With the rapid development of the additive manufacturing technology, particularly the development of the selective laser melting process, the preparation of various tiny complex structures becomes possible, the processing and preparation of various complex porous structures can be effectively realized, and how to rapidly and reliably design a three-dimensional model of a required gradient porous structure is a key technology in the process of preparing the gradient porous structure through additive manufacturing. The existing three-dimensional model design method of the gradient porous structure generally has the problems of complex modeling process, difficult control of aperture size and shape and the like.
Disclosure of Invention
Aiming at the defects or improvement requirements of the prior art, the invention provides a modeling method of a gradient porous structure based on an STL file, aiming at overcoming the problem that the existing modeling method is difficult to quickly and efficiently establish a three-dimensional model of the gradient porous structure, and fully utilizing the characteristics of the STL file format to design the three-dimensional model of the gradient porous structure with required pore characteristics.
In order to achieve the above object, the present invention provides a method for modeling a gradient porous structure based on an STL file, the method comprising the steps of:
step 1: establishing a CAD model with a uniform porous structure by using three-dimensional modeling software, and storing the CAD model into an STL file format;
step 2: reading the STL file through a calculation program, and then reading in and storing normal vectors and vertex coordinates of triangular patches of the CAD model with the uniform porous structure into corresponding arrays;
and 3, step 3: modifying the position parameters of the triangular patch stored in the array by writing a program according to the structural characteristics of the uniform porous structure design;
and 4, step 4: and (4) reading the modified data in the step (3) to an original STL file, storing the data, and opening the modified STL file through three-dimensional modeling software to obtain a model of the gradient porous structure.

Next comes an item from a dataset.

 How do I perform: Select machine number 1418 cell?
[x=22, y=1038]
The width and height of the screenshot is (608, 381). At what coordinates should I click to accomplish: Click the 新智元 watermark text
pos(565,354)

Further, in step 1, the uniform porous structure includes a diamond lattice structure, a spiral twenty-tetrahedron unit lattice structure, a hexahedron unit lattice structure, an octahedron unit lattice structure, and a cross unit lattice structure.

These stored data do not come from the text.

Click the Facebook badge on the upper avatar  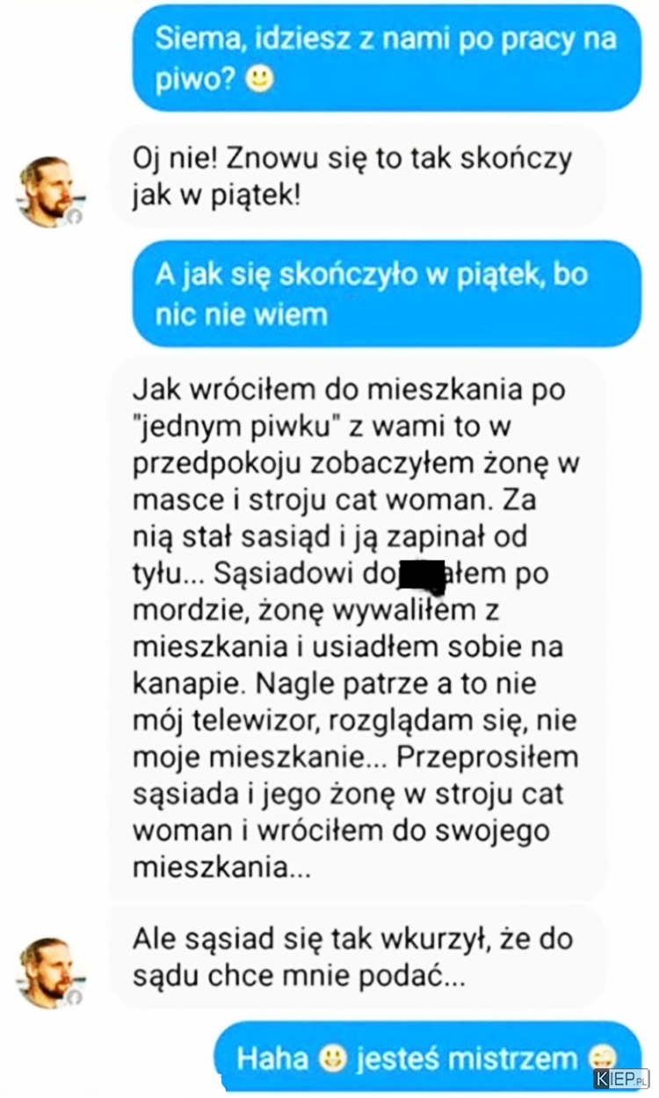point(75,217)
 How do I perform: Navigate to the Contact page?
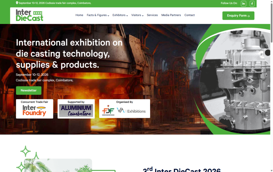click(x=190, y=15)
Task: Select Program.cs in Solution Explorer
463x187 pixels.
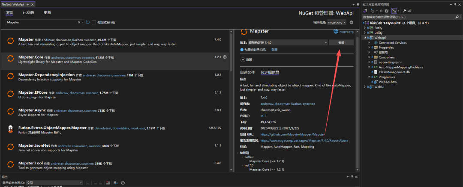Action: coord(386,77)
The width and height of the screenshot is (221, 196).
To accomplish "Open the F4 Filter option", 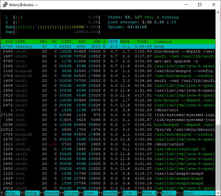I will point(70,193).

Further, in the step 1, the overall appearance of the uniform unit period porous structure is a simple shape structure including a circular truncated cone shape, a cylindrical shape and a rectangular parallelepiped shape.
Further, in step 1, the specific type of the STL file is in ASCII plain file format.
Further, in step 2, the calculation program implements a function of reading in a text file through file path and file name information, reading triangle patch data, modifying the read data, and re-reading the data into the text file.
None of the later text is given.